Additionally, AWS GuardDuty is very easy to implement and uses machine learning algorithms combined with threat intelligence feeds to detect malicious activity quickly and accurately within an AWS environment, without requiring any manual intervention from SOC analysts. It has integration capabilities with other SIEM tools but does not have its own native analytics engine like Azure Defender for Cloud, making it less powerful at detecting control gaps and configuration anomalies compared to its competitor. Furthermore, GuardDuty only works within the confines of AWS’s ecosystem meaning customers must use additional third-party solutions if they wish to protect resources outside this platform.  


Diagram 2. Cloud native detection and alerting integration with SIEM data flow. 

In conclusion, both Azure Defender for Cloud and AWS GuardDuty when deployed together provide a comprehensive defence in depth against potential threats, however each has different strengths depending on what type of environment an organisation operates in. Therefore, when selecting a solution, organisations should consider factors such as cost, effectiveness, multi-environment monitoring, scalability and support options before deciding on either service.

Of course, it is up to the organisation to determine how best to utilise their SIEM tool to meet their specific security needs. However, it is not uncommon for organisations to unintentionally use their SIEM tool as a data collection and storage platform, without optimising its functionality and actively using it to analyse and respond to security events. This can happen for a variety of reasons, such as a lack of enterprise resources to effectively use the SIEM tool, or a focus on compliance rather than proactive security. 

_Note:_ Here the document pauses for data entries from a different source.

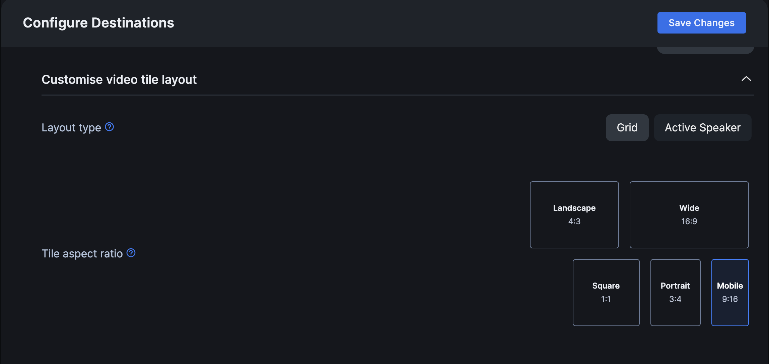The width and height of the screenshot is (769, 364).
Task: Click the 16:9 ratio text
Action: 689,222
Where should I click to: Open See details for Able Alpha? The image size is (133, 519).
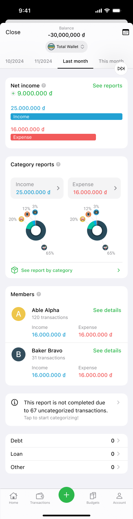pyautogui.click(x=107, y=310)
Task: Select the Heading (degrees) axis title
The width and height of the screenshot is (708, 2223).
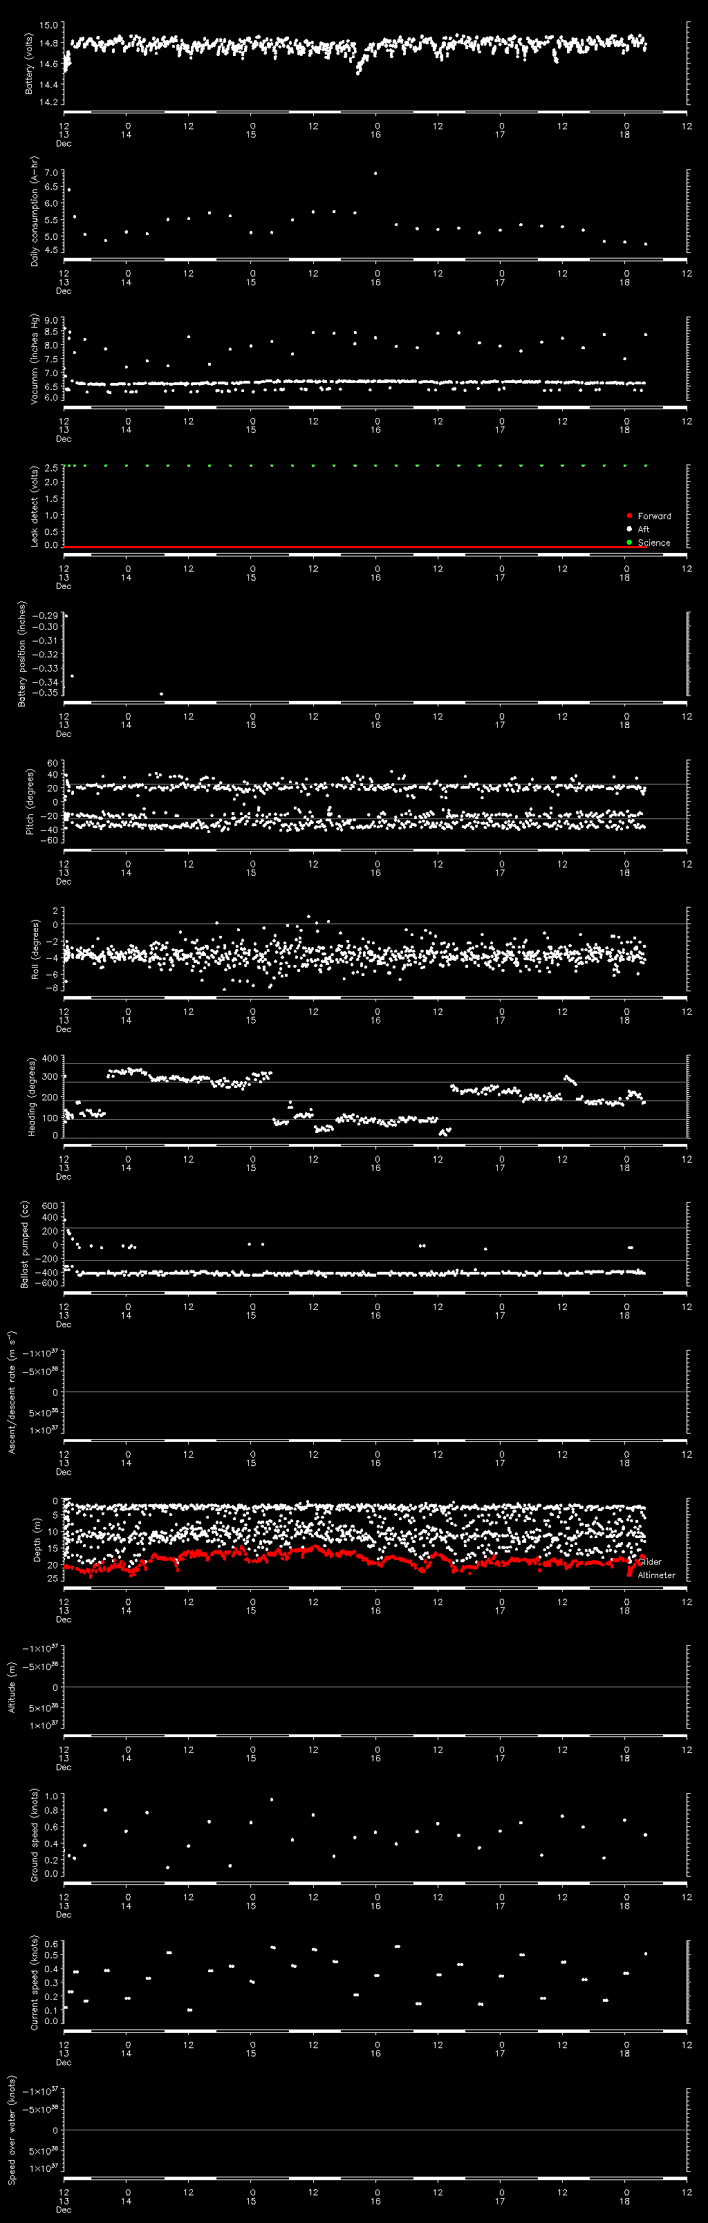Action: click(32, 1097)
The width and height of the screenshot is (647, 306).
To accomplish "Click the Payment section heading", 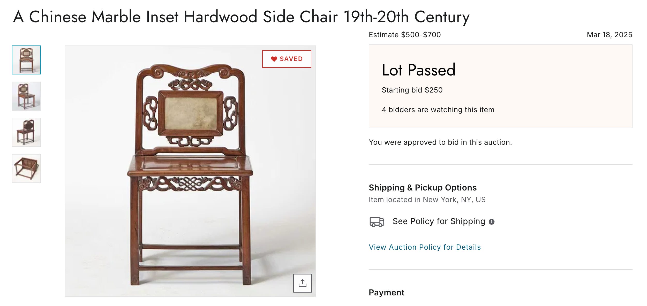I will point(386,292).
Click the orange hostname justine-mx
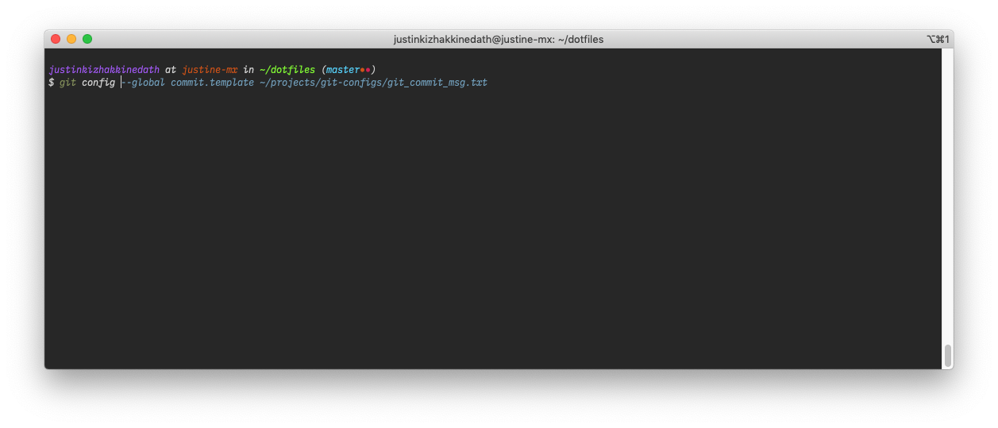 (210, 70)
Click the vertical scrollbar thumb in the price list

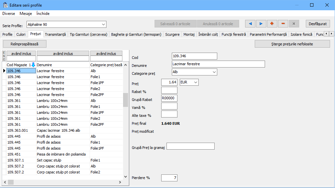pos(125,100)
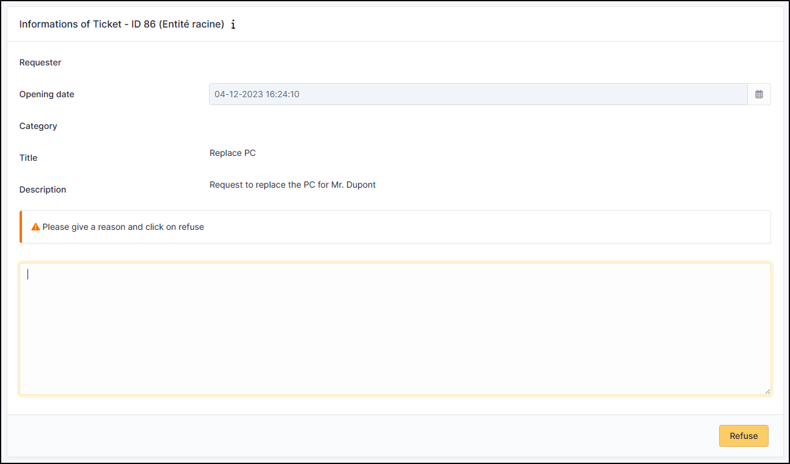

The primary purpose of a SIEM should not only be collecting data, but also analysing it for potential security risks or incidents that could threaten the integrity or confidentiality of data and its associated systems. All too often companies and organisations focus on merely getting logs into their SIEM tool without making sure they have sufficient skills and resources available for effective analysis which results in an inefficient use of time and money when trying to identify malicious activity within the network infrastructure. Additionally, if there are not adequately skilled analyst resources with expertise in this area then these alerts may go unnoticed. This could lead to potentially costly ransomware attacks or data breaches occurring, due to incident response plans and processes not being implemented effectively.

Organisations need to understand that simply having access to large amounts of information is not beneficial unless they know how to interpret it correctly and respond effectively in a timely manner. This is where skilled cyber security professional services, such as provided by Airwalk Reply, can help ensure the right tools and procedures are in place to maximize protection, while minimising cost associated with false positives in addition to other issues that arise when dealing with big volumes raw log files, generated by various and multiple sources across the enterprise. To truly benefit from utilising a SIEM technology, security teams must first recognise its value beyond just being a data pump and provide meaningful insights to better secure business operations.